GT1-7 cells were washed with PBS 24 h after transfection with pEYFP-WDR47, fixed with a 1:1 methanol:acetone solution and incubated for 10 min at 4 °C. This was followed by room temperature incubation in 5% donkey serum for 20 min. Cells were incubated for 90 min at room temperature with goat anti-SCG10 polyclonal antibody (Santa Cruz Biotechnology Inc). Cells were then washed three times with PBS and incubated for another 30 min with Texas Red-conjugated donkey anti-mouse secondary antibody (Santa Cruz Biotechnology Inc.); 10 mg/mL Hoechst 33342 (Sigma-Aldrich) was added in a 1:200 dilution for another 10-min room temperature incubation. Cover glasses were washed three times with PBS, transferred to microscope slides, and mounted with fluorescent mounting medium (Dako Cytomation).

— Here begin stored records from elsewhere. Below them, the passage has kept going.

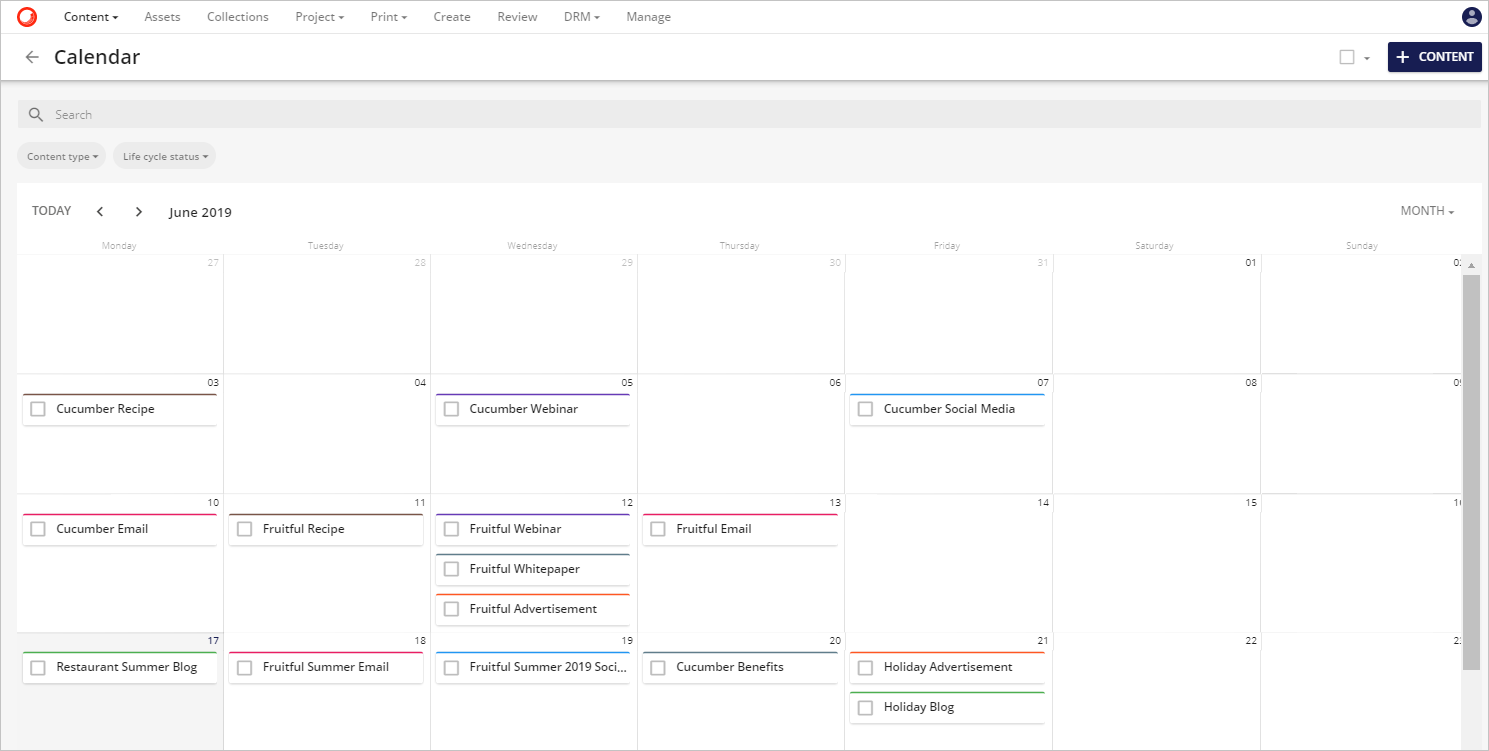Change the calendar view via MONTH dropdown

tap(1427, 211)
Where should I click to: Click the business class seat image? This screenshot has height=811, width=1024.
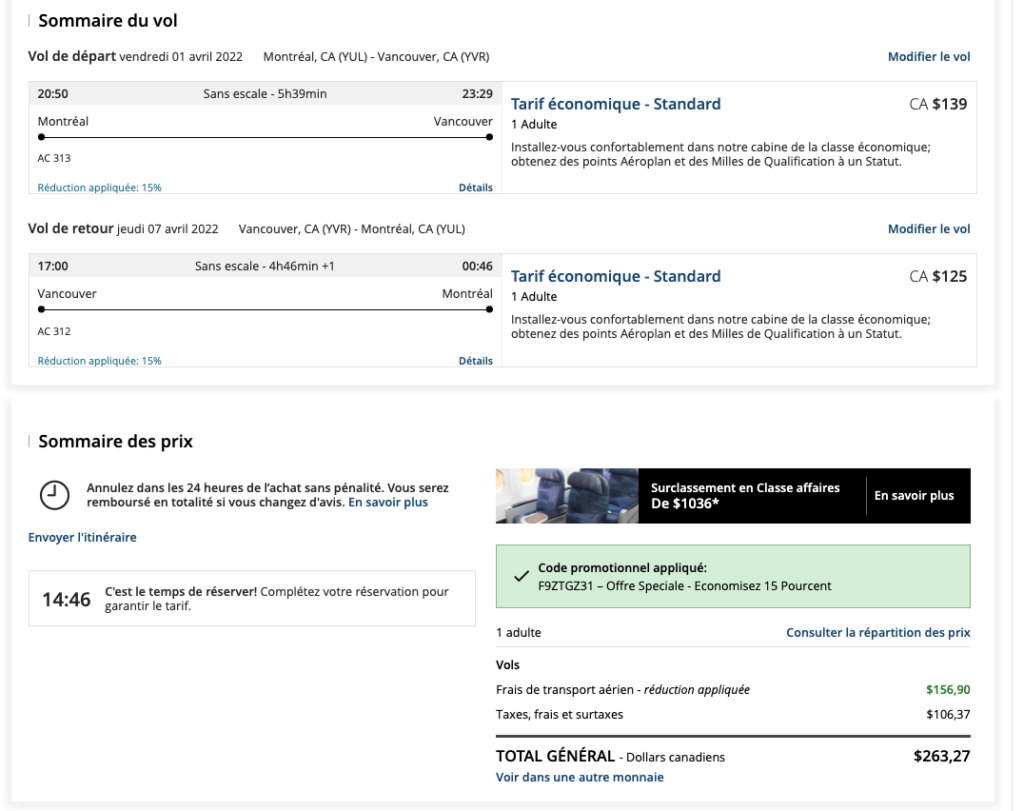[x=566, y=496]
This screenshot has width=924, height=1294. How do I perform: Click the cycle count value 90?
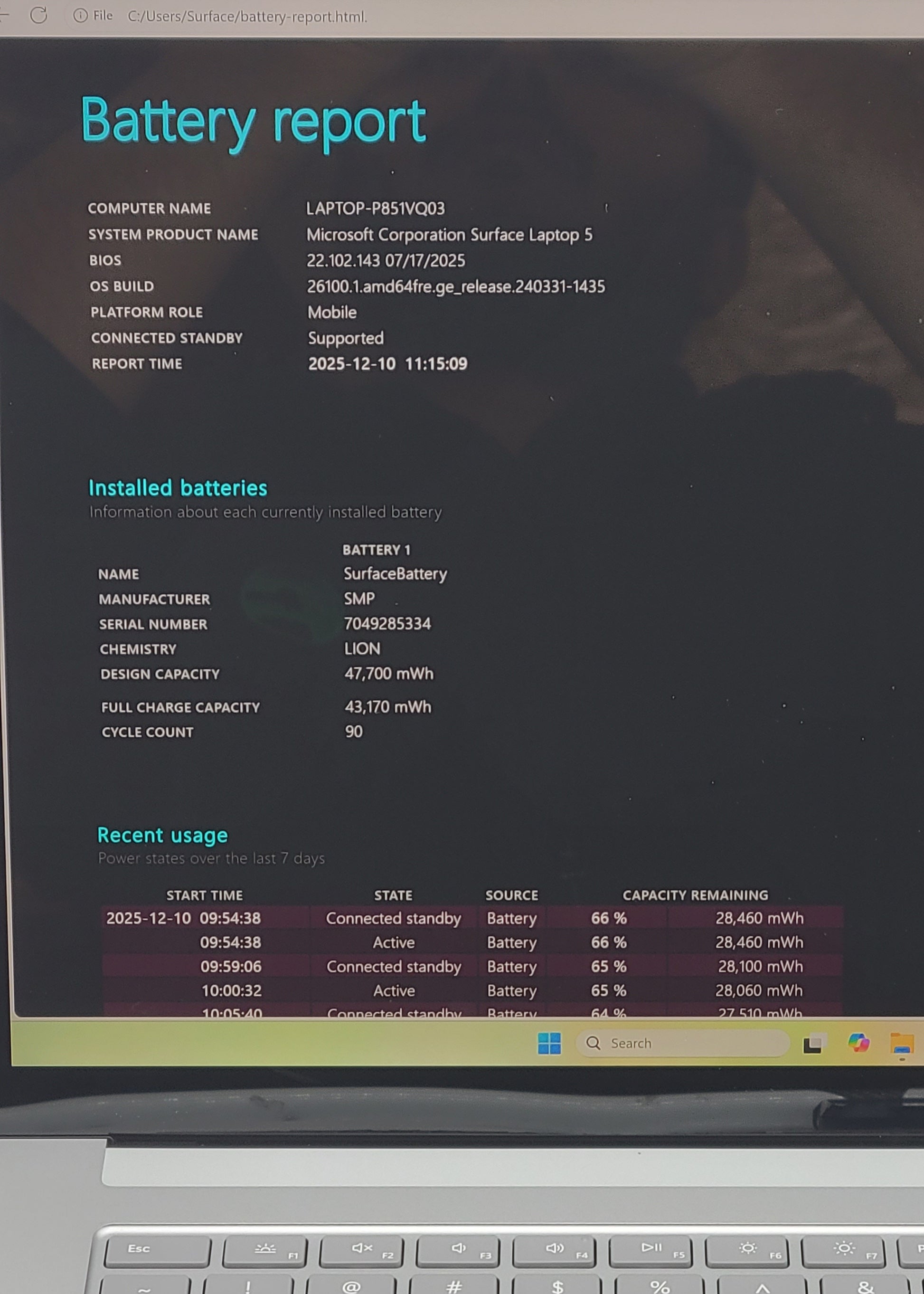353,732
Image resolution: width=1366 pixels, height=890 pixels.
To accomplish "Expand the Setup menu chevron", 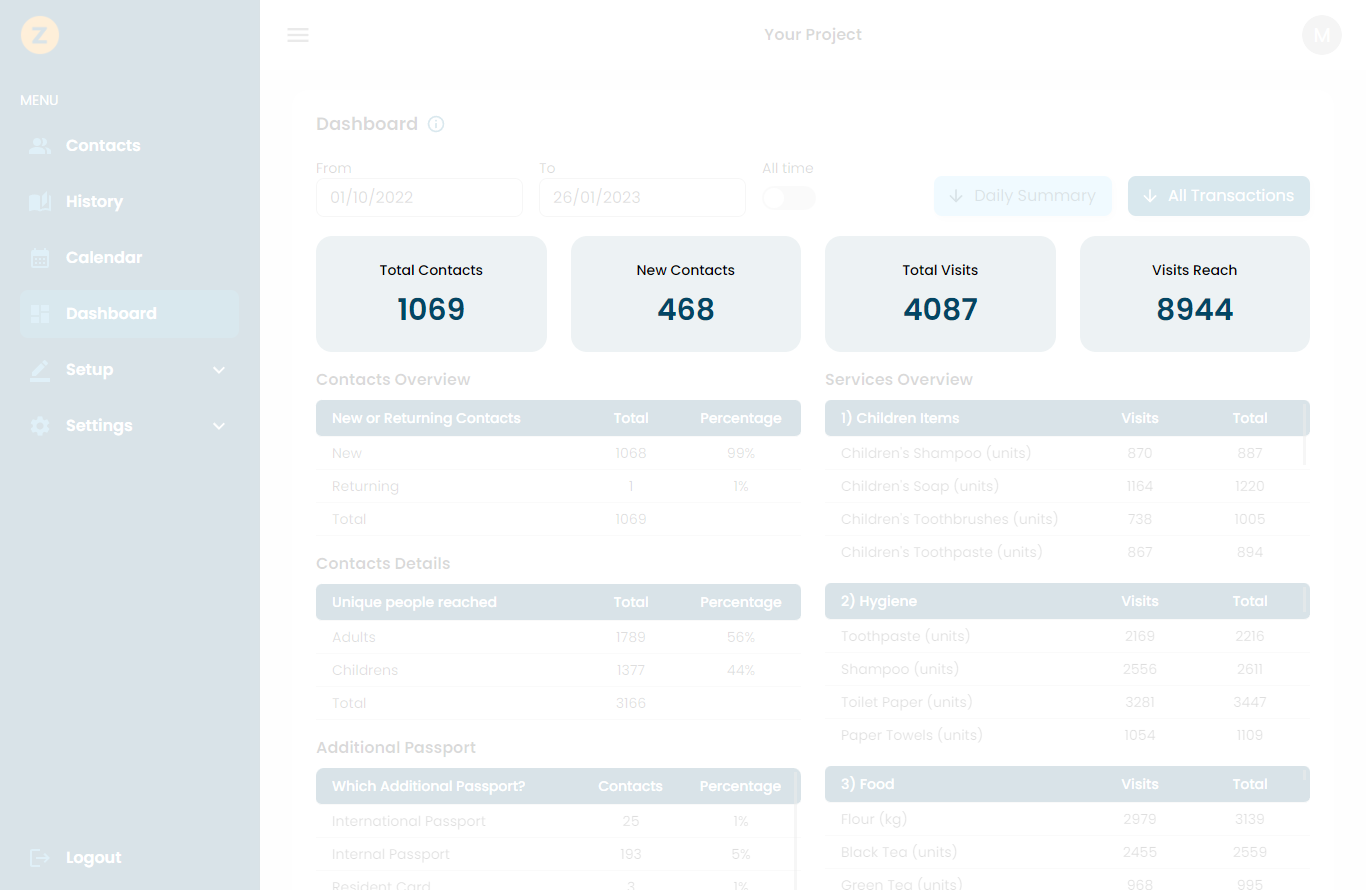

Cell Culture and Transfection.

HEK293T.

HEK cells (HEK 293) used in Y2H were maintained at 37 °C and 5% CO₂ in DMEM supplemented with 50% Ham’s F-12, 10% FBS, penicillin (100 U/mL), and streptomycin (100 mg/mL).

GT1-7.

Rat GT1-7 hypothalamus cells (provided by Pamela Mellon, University of California, San Diego, CA) used in live cell immunofluorescence colocalization were maintained at 37 °C and 5% CO₂ in DMEM supplemented with 10% FCS, 4% glutamine, and 1% penicillin/streptomycin. Cells to be used for colocalization experiments were grown on sterile coverslips in six-well cell culture plates.

pEYFP-WDR47.

Clone IOH26831, which encodes the full-length WDR47 fused to an N-terminal enhanced YFP, and pCrl were transfected into GT1-7 and HEK293T cells using pCrl encoding full-length GeneJuice (Novagen) according to the manufacturer’s protocol.

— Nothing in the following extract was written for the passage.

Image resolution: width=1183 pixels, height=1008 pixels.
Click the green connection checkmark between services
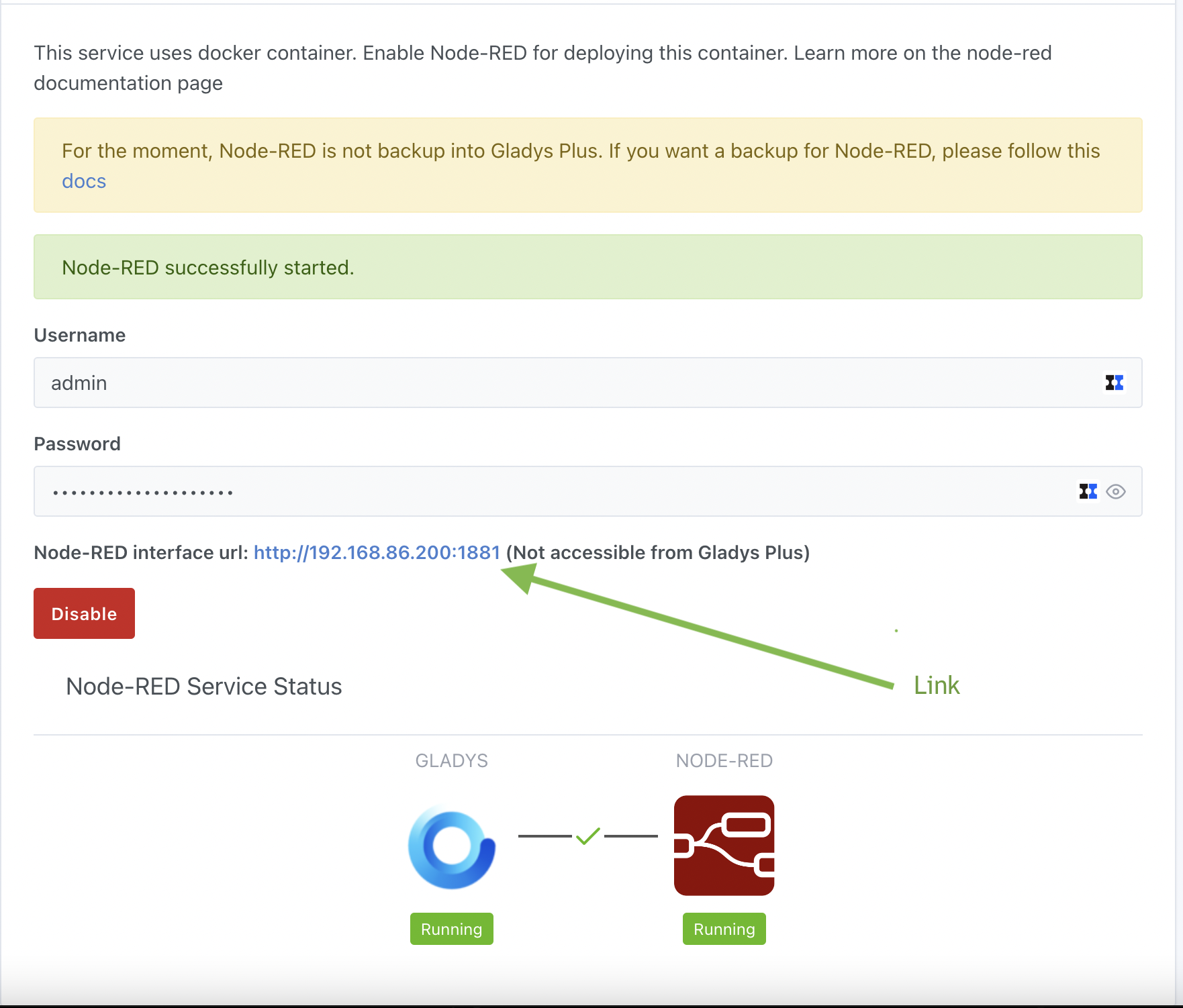click(587, 836)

Human Samples and WDR47 Mutation Screening.

Three cohorts of patients were specifically screened for WDR47 mutations. The first was a cohort of 50 patients with unexplained lissencephaly. The second was a cohort of 30 patients with nonsyndromic corpus callosum agenesis (62). The third was a cohort of 207 patients with undiagnosed intellectual disability (environmental causes, excluded and negative for Fragile-X testing). In all cases, a comparative genomic hybridization array was achieved to exclude the presence of copy number variants. For the first two cohorts, we screened WDR47 for mutation by Sanger sequencing. We designed primers along the longest WDR47 transcript to target all possible coding regions. Primers were designed to target and amplify 15 exons (Dataset S13). The PCR mix consisted of a 25 µL reaction made of 1.25 µL DNA (5 ng/µL), 2.5 µL 10× PCR buffer (without magnesium), 0.75 µL 50 mM MgCl₂, 0.25 µL 10 mM dNTP, 19 µL H₂O, 0.25 µL Platinum Taq (10966–034; Invitrogen), 0.5 µL 10 mM forward primer, and 0.5 µL 10 mM reverse primer. PCR consisted of an activation of Platinum Taq enzyme at 94 °C for 5 min (1 cycle), DNA denaturation at 94 °C for 30 s, annealing of primers to DNA strands at 60 °C for 30 s, extension of primers at 72 °C for 45 s (35 cycles), and a final extension at 72 °C for 5 min (1 cycle). A touch down program was used when the classical PCR did not work. The amplicons were sent to GATC or Eurofin for purification and sequencing. Sequences were analyzed using Seqscape to identify synonymous or nonsynonymous mutations, splice acceptor/donor site mutations, and short coding insertion/deletions. To minimize false negative rate, we set up a het signal threshold of at least 28%. For the third cohort, mutation screening was performed using a targeted high-throughput sequencing approach: WDR47 was included in a list of 275 confirmed or candidate ID genes. Library preparation, sequencing, and variant analysis were performed as previously described (63). When required, we designed sets of primers to validate the mutations found (Dataset S13). The mutations were assessed for its deleteriousness using Polyphen (genetics.bwh.harvard.edu/pph2/) and SIFT (sift.jcvi.org/). Uncommon benign mutations observed in healthy individuals were excluded using 1000 Genome Project, dbSNP, Exome Variant Server, and Exome Aggregation Consortium.